START MATERIAL SUPPLIED

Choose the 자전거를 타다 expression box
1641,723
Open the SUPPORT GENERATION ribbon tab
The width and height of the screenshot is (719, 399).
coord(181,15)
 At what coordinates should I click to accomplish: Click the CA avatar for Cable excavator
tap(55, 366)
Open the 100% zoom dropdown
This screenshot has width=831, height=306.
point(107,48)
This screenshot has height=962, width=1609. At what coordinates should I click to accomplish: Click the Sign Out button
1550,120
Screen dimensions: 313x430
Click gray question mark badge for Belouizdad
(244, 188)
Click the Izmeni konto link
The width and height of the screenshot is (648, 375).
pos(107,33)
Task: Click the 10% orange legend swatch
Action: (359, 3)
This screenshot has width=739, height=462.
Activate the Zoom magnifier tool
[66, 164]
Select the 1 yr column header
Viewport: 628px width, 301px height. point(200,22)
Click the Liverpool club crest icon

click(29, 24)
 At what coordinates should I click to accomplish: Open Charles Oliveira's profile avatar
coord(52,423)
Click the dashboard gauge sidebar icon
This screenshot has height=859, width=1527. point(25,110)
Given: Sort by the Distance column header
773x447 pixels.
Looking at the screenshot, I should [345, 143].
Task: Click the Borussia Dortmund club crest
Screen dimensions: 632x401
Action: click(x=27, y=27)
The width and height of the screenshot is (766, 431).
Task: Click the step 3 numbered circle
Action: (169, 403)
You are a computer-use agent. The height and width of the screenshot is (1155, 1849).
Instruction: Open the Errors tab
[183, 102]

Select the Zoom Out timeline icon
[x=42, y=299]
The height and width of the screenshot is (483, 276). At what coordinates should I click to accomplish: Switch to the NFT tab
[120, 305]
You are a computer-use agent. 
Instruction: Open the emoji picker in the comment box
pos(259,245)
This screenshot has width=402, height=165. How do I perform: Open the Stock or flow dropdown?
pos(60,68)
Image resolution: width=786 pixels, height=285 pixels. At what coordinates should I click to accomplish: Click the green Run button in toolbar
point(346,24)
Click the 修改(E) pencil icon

END MATERIAL SUPPLIED

▶ _WORK TASK_: Check each line of the records for the string "agent" and copy those that have it.

▶ _REPLY TO THE TASK_:
You are a computer-use agent. The height and width of the screenshot is (1155, 1849).
You are a computer-use agent. 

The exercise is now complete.